In this question we are asked to show that
$\sum_{k=2012}^{n} 2^k\binom{n}{k} = \Theta(3^n)$
What I did:
$\sum_{k=2012}^{n} 2^k\binom{n}{k} = \sum_{k=2012}^{n} 2^k*1^{n-k}\binom{n}{k} \leq \sum_{k=0}^{n} 2^k*1^{n-k}\binom{n}{k} = (2+1)^n = 3^n$, using newton's binomial.

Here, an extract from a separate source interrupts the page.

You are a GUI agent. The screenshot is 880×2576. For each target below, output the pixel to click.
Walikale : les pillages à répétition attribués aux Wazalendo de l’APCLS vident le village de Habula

So obviously, $\sum_{k=2012}^{n} 2^k\binom{n}{k} = O(3^n)$
How do I show that $\sum_{k=2012}^{n} 2^k\binom{n}{k} = \Omega(3^n)$? Could anyone please point me in the right direction?
On
I want to thank Igor Rivin in advance.
My solution
Lemma: let $f,g$ be non negative functions such that $f=O(g)$, then $f+g=\Theta(g)$.
Proof: let $f\leq cg$.
$\Theta(g) =g \leq f+g \leq cg+g =(c+1)g=\Theta(g)$.

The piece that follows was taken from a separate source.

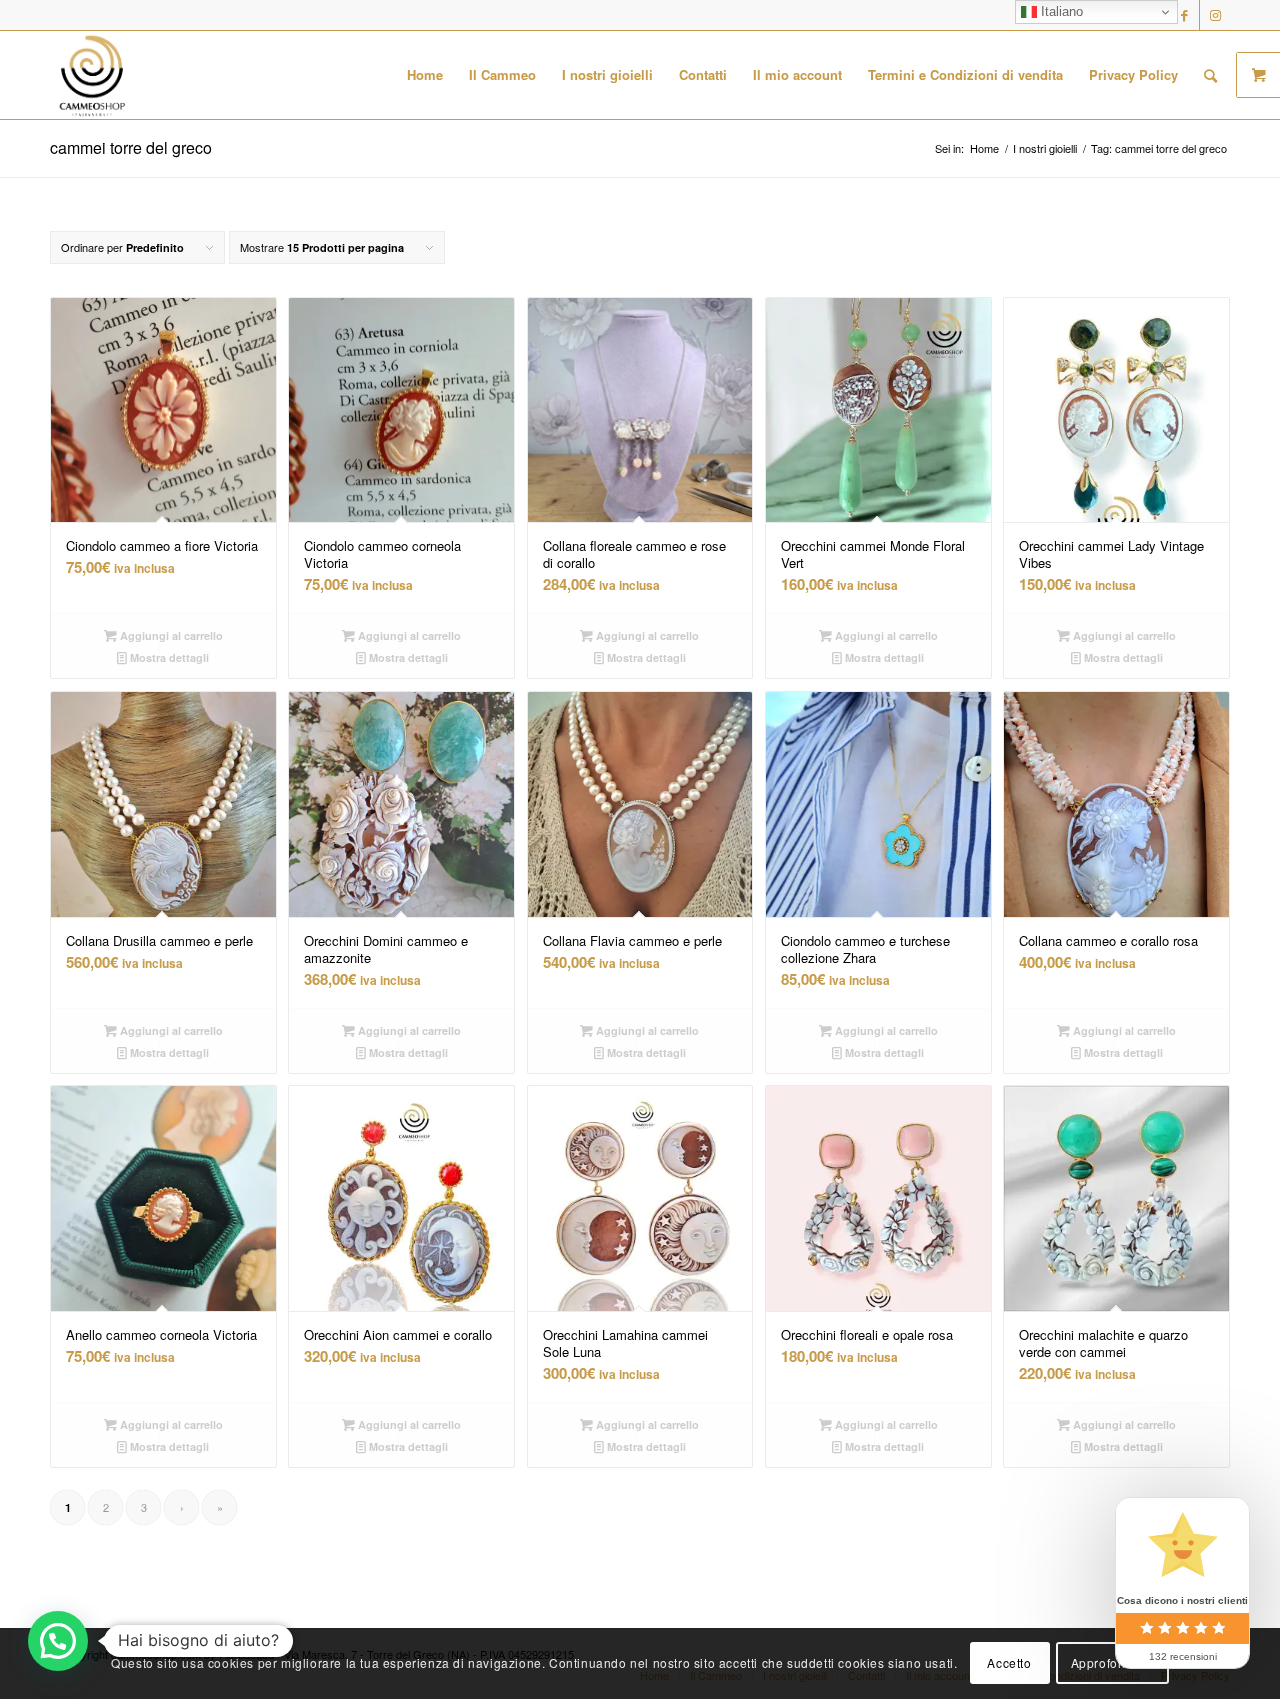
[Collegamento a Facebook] (1184, 15)
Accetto (1009, 1663)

Now we will use this lemma to solve the question:
$\sum_{k=2012}^{n}2^k\binom{n}{k} = \sum_{k=0}^{n}2^k\binom{n}{k}-\sum_{k=0}^{2011}2^k\binom{2011}{k} = 3^n-\sum_{k=0}^{2011}2^k\binom{2011}{k}$
So:
$\sum_{k=2012}^{n}2^k\binom{n}{k} + \sum_{k=0}^{2011}2^k\binom{2011}{k} = 3^n =\Theta(\sum_{k=2012}^{n}2^k\binom{n}{k})$ (after invoking the lemma)
On
Since $$ \begin{align} \sum_{k=2012}^n2^k\binom{n}{k} &=3^n-\sum_{k=0}^{2011}2^k\binom{n}{k}\\ &=3^n\left(1-\sum_{k=0}^{2011}2^k\binom{n}{k}3^{-n}\right) \end{align} $$ we need to estimate the size of $\displaystyle \Phi(n)=\sum_{k=0}^{2011}2^k\binom{n}{k}3^{-n}$.
$2^k\binom{n}{k}3^{-n}$ approximates a normal distribution with mean $\frac{2n}{3}$ and variance $\frac{2n}{9}$ (you should compute this for your teacher). $\Phi(n)$ corresponds to the probability of being more than $\frac{2n-6034.5}{\sqrt{2n}}$ standard deviations below the mean. For $n\ge3018$, this means $\Phi(n)\le\frac12$ (why?).
You can now probably guess what the lower and upper bounds are for $$ \sum_{k=2012}^n2^k\binom{n}{k}=\Theta(3^n) $$ when $n\ge3018$.
You note that the term you are omitting from the Newton binomial are all smaller than $\binom{n}{k}$ in growth (the $2^k$ are smaller than $2^{2012},$ so constant. And the binomial is at most a polynomial of degree $2012,$ so subexponential.